### Dask GUIs: Monitoring Workers, Tasks, and Memory

Here we'll revisit that lab solution one more time.

But this time, we'll focus less on getting the answers, and more on seeing what Dask is doing.

Specifically, we'll look at some of the elements of the Dask Dashboard GUI.

Once again, we'll start by creating that client with 2 workers, 1 thread, and 1GB of RAM each.

In [None]:
from dask.distributed import Client

client = Client(n_workers=2, threads_per_worker=1, memory_limit='1GB')

client

Although we have widgets integrated into Jupyter Lab, those are just for convenience. The "real" dashboard is at the URL above (though it may require some tweaking to work for Binder-hosted containers.)

When we __Read data__ you'll notice that nothing happens in the Dask GUI widgets, because these operations are just setting up a compute graph which will be executed later:

In [None]:
import dask.dataframe

ddf = dask.dataframe.read_csv('data/pageviews_small.csv', sep=' ', blocksize=10e6)

ddf.columns = ['project', 'page', 'requests', 'x']

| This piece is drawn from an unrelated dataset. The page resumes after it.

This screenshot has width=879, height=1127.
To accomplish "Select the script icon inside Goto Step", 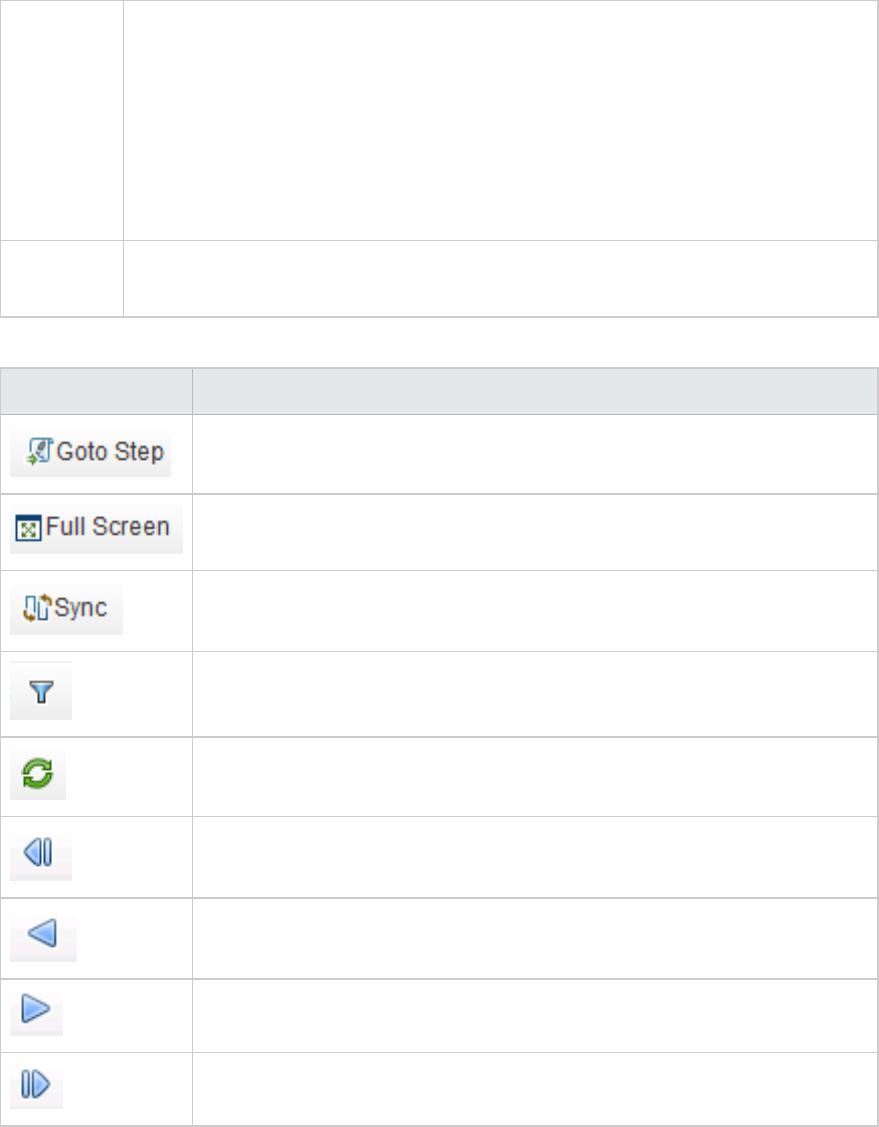I will [x=40, y=451].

ddf2 = ddf.drop('x', axis=1)

ddf3 = ddf2[ddf2.project == 'en']
ddf3

When we __Count__ (and `.compute()`) all the records, we'll see tasks get scheduled. __Before__ running this command, note memory, CPU, etc. in the GUI

In [None]:
ddf2.count().compute() #all

The GUI tells us quite a lot about what's happened. If you really want to see how the computation was decomposed by Dask, you can render a task graph before executing (although you won't normally need to do this):

In [None]:
ddf2.count().visualize()

That explains a bit about the hover labels in, e.g., the Task Stream display. It's pretty much what we would expect for a lazy, data-parallel count, where the partitions are Pandas dataframes.

How about the *English-only* count? That one is a bit more complicated because of the filtering:

In [None]:
ddf3.count().visualize() #English

In [None]:
ddf3.count().compute() #English

### Let's look at Dask's Profile View

Note: almost all of Dask's dashboard views update in realtime. The Profile View __does not__. Although Dask is collecting perf data behind the scenes, the profiler timeline doesn't update until you click the "Update" button. 

At that point you can select a time period from the refreshed timeline, and Dask will render a flame graph from that selected period.

In [None]:
ddf2.set_index('project')

# Lab Exercise

With the Wikimedia data, find the total number of pageviews for each project, and create a report with the top 20. 

Hints:
* Use groupby / sum to aggregate
* Use nlargest to report the top 20

The goal is to explore some of these performance tools (GUI widgets and graph visualization), moreso than creating code.

<!--
bigger hint: ddf2.groupby('project').sum().nlargest(20, 'requests').compute()
-->

In [None]:
# try it

In [None]:
client.close()